The repositioning saw profit-taking near the highs, de-risking as momentum broke, and a shift from buying dips to selling rallies. The rebound toward RM613 per gram suggests cautious dip-buying rather than a restored structural bid.

Silver echoed the same pattern with greater force. Its dual role as a monetary metal and industrial input makes it a leveraged proxy for macro risk sentiment.

When financial conditions tighten and the dollar strengthens, silver typically falls harder than gold due to more crowded positioning and thinner liquidity. The collapse from RM14.666 on Jan 29 to RM10.735 on Jan 30 was characteristic of forced deleveraging, followed by stabilisation as the market searched for a new clearing price.

Fragile but on the mend

In the short term, sentiment for both metals remains fragile but is showing signs of repair. The bounce from the Feb 2 lows reflects bargain-hunting, not a confirmed trend reversal.

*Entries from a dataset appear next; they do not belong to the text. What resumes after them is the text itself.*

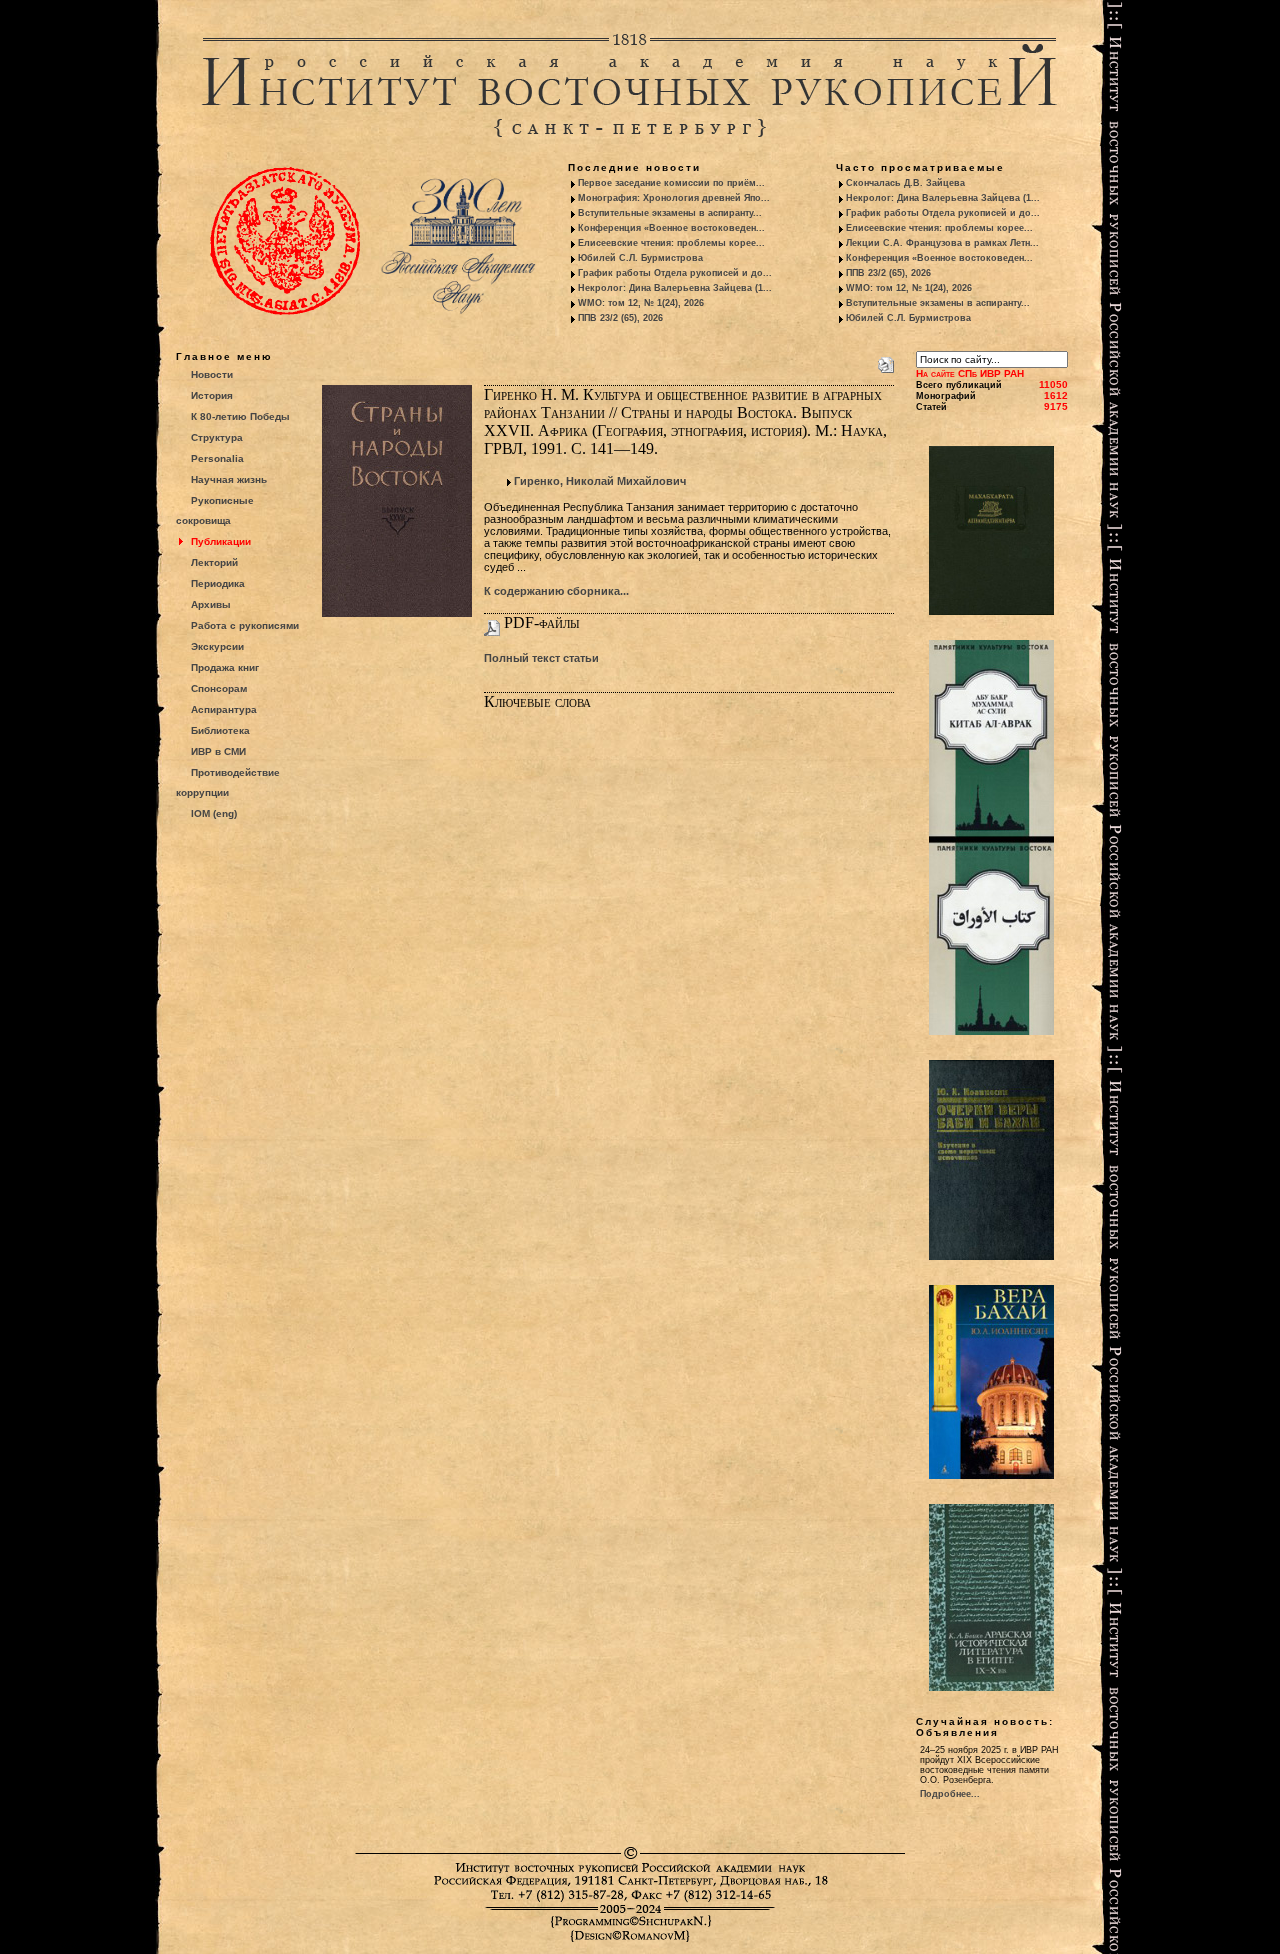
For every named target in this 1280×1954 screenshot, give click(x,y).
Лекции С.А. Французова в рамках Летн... (942, 243)
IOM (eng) (214, 813)
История (212, 395)
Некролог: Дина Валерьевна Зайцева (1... (675, 288)
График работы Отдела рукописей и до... (675, 273)
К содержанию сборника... (556, 591)
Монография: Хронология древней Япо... (674, 198)
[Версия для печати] (886, 361)
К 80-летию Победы (240, 416)
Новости (212, 374)
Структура (217, 437)
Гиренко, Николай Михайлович (600, 481)
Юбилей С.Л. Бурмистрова (640, 258)
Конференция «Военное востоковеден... (671, 228)
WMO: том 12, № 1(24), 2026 (641, 303)
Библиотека (220, 730)
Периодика (218, 583)
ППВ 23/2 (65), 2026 (620, 318)
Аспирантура (224, 709)
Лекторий (214, 562)
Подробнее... (950, 1794)
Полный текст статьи (541, 658)
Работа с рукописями (245, 625)
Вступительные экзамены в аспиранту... (670, 213)
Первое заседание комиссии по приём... (671, 183)
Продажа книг (225, 667)
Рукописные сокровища (215, 510)
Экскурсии (217, 646)
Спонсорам (219, 688)
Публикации (221, 541)
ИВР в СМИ (218, 751)
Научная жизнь (229, 479)
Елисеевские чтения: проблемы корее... (671, 243)
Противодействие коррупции (228, 782)
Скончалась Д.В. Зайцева (905, 183)
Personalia (217, 458)
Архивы (211, 604)
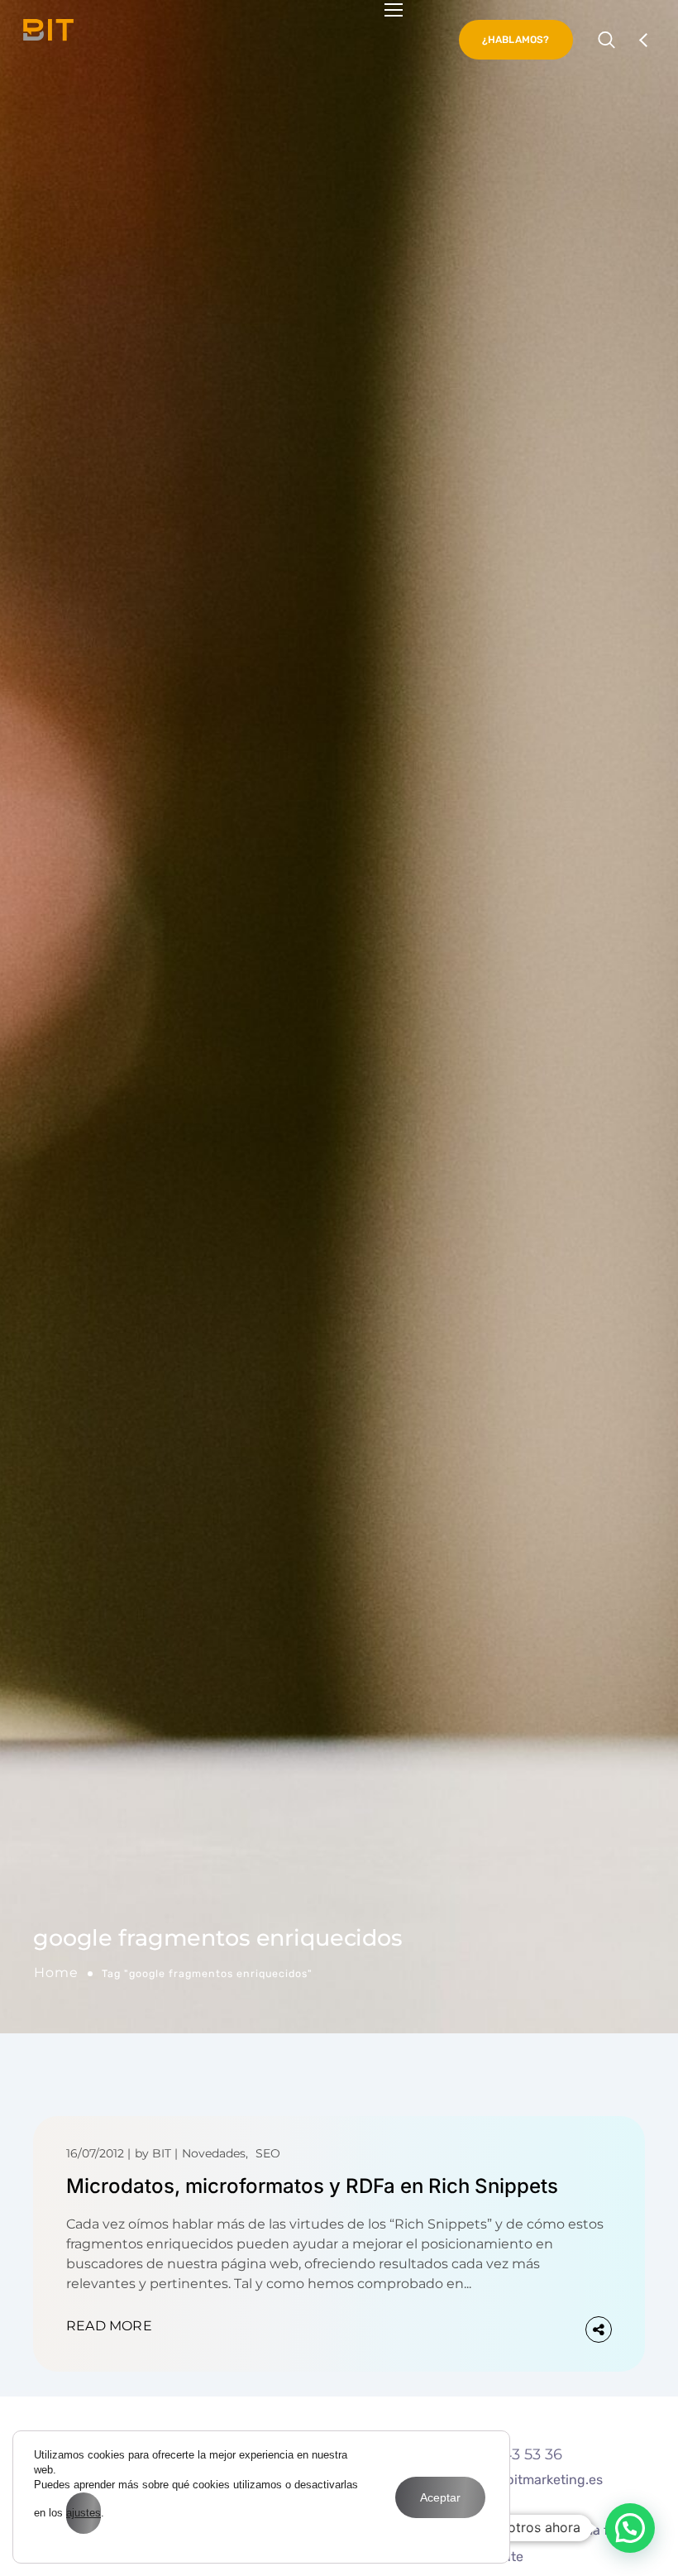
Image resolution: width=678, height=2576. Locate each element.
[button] (630, 2528)
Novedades (214, 2153)
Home (56, 1972)
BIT (161, 2153)
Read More (109, 2326)
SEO (267, 2153)
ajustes (83, 2513)
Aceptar (440, 2497)
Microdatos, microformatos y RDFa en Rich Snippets (312, 2186)
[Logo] (48, 29)
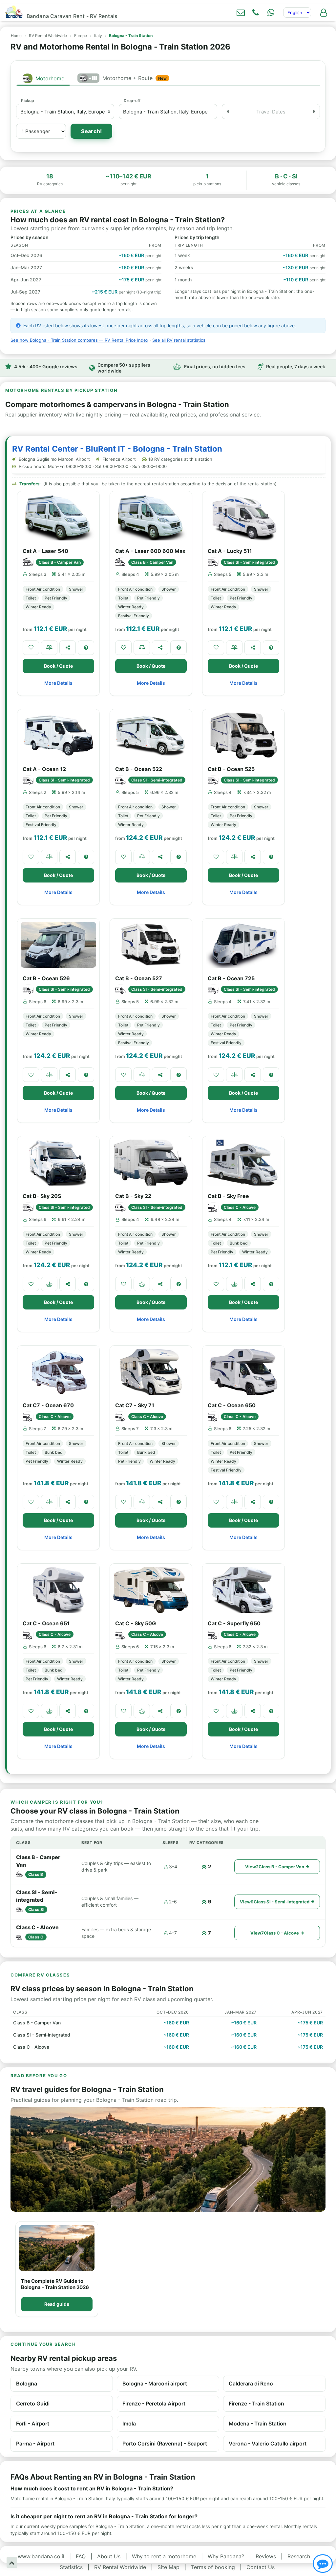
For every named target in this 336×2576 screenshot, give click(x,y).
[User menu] (323, 12)
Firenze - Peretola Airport (153, 2403)
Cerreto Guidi (33, 2403)
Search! (91, 131)
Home (16, 35)
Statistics (71, 2567)
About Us (108, 2556)
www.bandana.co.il (41, 2556)
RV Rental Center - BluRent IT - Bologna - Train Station (117, 449)
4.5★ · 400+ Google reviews (45, 366)
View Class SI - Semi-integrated (274, 1901)
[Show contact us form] (240, 12)
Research (298, 2556)
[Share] (67, 647)
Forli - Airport (32, 2423)
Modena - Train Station (257, 2423)
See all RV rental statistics (178, 340)
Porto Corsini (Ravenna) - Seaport (164, 2443)
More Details (58, 683)
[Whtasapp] (270, 12)
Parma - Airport (35, 2443)
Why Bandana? (226, 2556)
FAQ (81, 2556)
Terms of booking (213, 2567)
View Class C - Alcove (274, 1933)
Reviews (266, 2556)
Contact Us (260, 2567)
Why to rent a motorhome (164, 2556)
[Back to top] (12, 2562)
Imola (129, 2423)
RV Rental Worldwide (48, 35)
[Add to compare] (49, 647)
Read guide (56, 2304)
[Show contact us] (323, 2563)
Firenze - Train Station (256, 2403)
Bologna (26, 2383)
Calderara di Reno (251, 2383)
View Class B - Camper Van (274, 1866)
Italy (98, 35)
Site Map (168, 2567)
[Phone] (255, 12)
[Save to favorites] (31, 647)
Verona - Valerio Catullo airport (267, 2443)
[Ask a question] (86, 647)
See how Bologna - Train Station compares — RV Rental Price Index (79, 340)
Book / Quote (58, 666)
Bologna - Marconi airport (154, 2383)
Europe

If US rate expectations remain volatile and headline-driven, gold and silver are likely to trade as volatility instruments, with silver remaining the more reactive.

Over the medium term, however, structural support remains credible amid persistent growth uncertainty, inflation risk, and ongoing questions around policy credibility.

Gold continues to serve as a stabilising hedge, while silver offers higher upside potential alongside higher drawdown risk.

For RM-based investors, the distinction remains clear: gold stabilises portfolios, silver accelerates them, and position sizing matters more than narratives. - Mkini


AZAM MOHD is an independent political and economic analyst.

The views expressed here are those of the author/contributor and do not necessarily represent the views of MMKtT.